By working together – and leveraging our overlapping memberships as well as relationships that are unique to each organisation – the MiN and the IDF can achieve far, far more than would be possible without this joining of forces. The IDF’s strength as a PPP is that it brings together major players from every part of the insurance sector in the global North, while the MiN has a significant and steadily increasing footprint in the global South. In a nutshell, working together in an alliance allows us to operate in specific countries, pool our resources and meet targets that we could not meet alone.
There are those who question the need for so many multi-stakeholder organisations in the inclusive insurance space. Besides the MiN and IDF, at a global level we can count UNDP, InsuResilience Global Partnership, a2ii, UNEP-PSI and ICMIF, not to mention numerous regional groupings and initiatives. However, this is to misunderstand the different but complementary roles played by these groups and their members. Yes, we need to avoid duplication and competition, but it is clear that building partnerships, collaborating and streamlining efforts can truly enhance the inclusive insurance ecosystem. Unless all parts of the inclusive insurance ecosystem work together, there is the potential for gaps through which the social dimension of ESG could fall. Although quite disparate, the players operating in the inclusive insurance space bring a diversity of strengths, experience, knowledge and expertise which can be pooled together for a more thoughtful and impactful whole. The MiN - with its grassroots membership and detailed local and regional networks, perfectly complements the strengths of the IDF which brings together C-suite representatives of global actors in the insurance development space. There is significant value in unpacking the skills, techniques and tools within the industry and amongst various partners to encourage and drive more proactive risk management. Such constructive and collaborative platforms will be increasingly important as the innovation and solutions that are required for now and the future will simply demand it.
The closing session of the ICII underlined the need for partnerships, collaboration and a multi-stakeholder approach to market development. Jan Kellett, Special Advisor at the UNDP’s Finance Sector Hub, co-chair of the IDF Operating Committee and a key member of the IDF Inclusive Insurance Working Group, shared details of the new Insurance and Risk Finance Facility which will support inclusive insurance product development.
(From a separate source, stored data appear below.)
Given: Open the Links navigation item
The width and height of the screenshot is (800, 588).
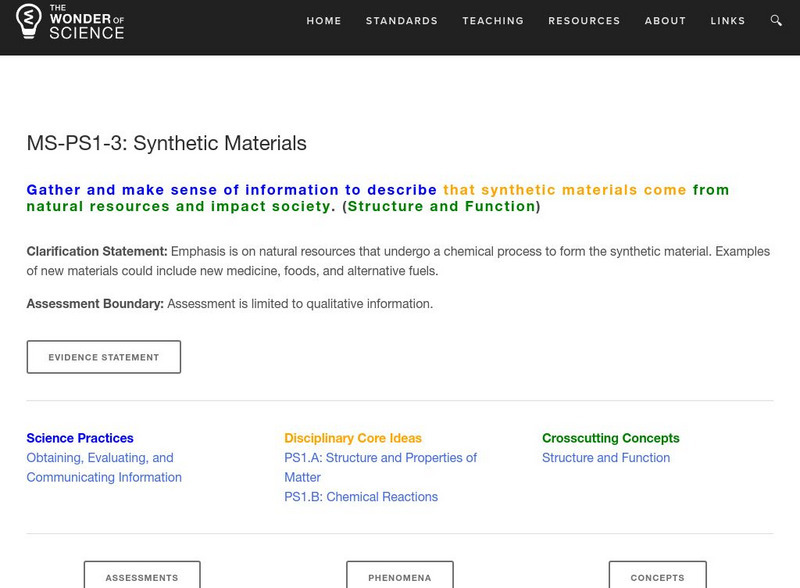Looking at the screenshot, I should (727, 21).
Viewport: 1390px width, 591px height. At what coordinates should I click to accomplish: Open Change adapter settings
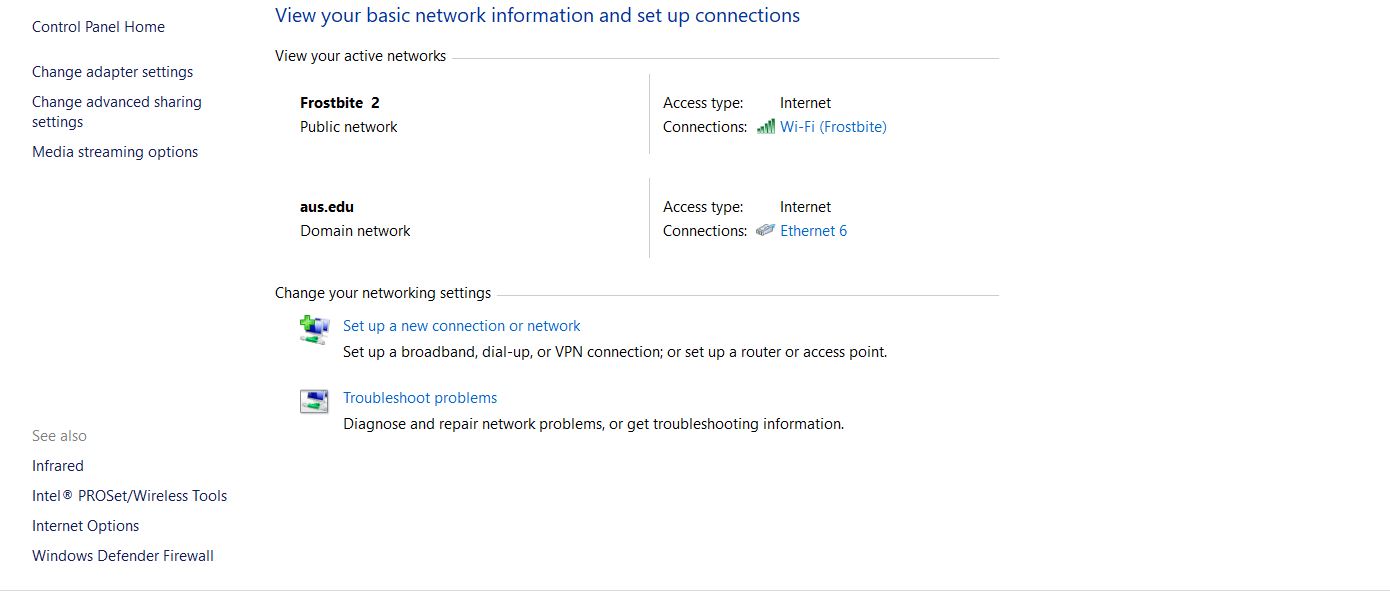click(112, 72)
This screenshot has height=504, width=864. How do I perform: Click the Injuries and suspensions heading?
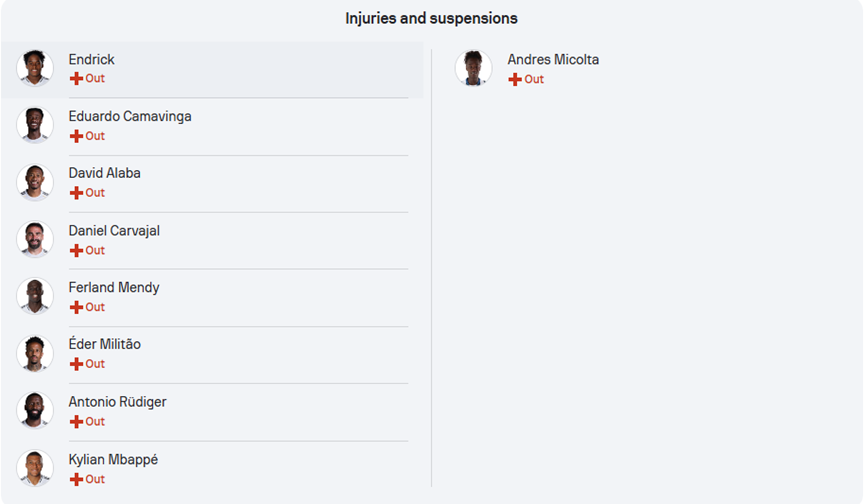[431, 18]
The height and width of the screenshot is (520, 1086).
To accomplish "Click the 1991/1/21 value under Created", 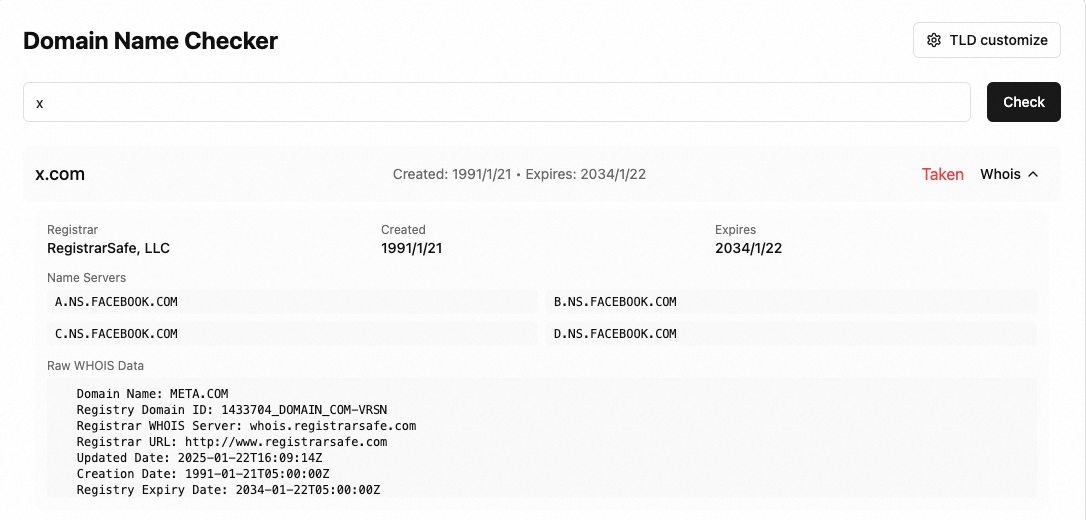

As Jan said, “Risk management and development need to be treated holistically, and Covid-19 has forced us to do that.” PPPs will a play a major role in this because public sector actors, including donors and multilateral development banks, are essential for kick-starting innovative insurance schemes in emerging economies. But they only work if all stakeholders are engaged.
That’s where the convening power of the MiN can make a difference. “Complex partnerships benefit from external brokering,” writes Geraldine O’Keeffe. The scale and complexity of global crises such as Covid-19 and climate change require responses well beyond the capacity of any one sector of the inclusive insurance ecosystem. With careful collaboration, pooling resources and avoiding unnecessary duplication and competition, we can unlock the donor funding necessary for implementing inclusive insurance at scale.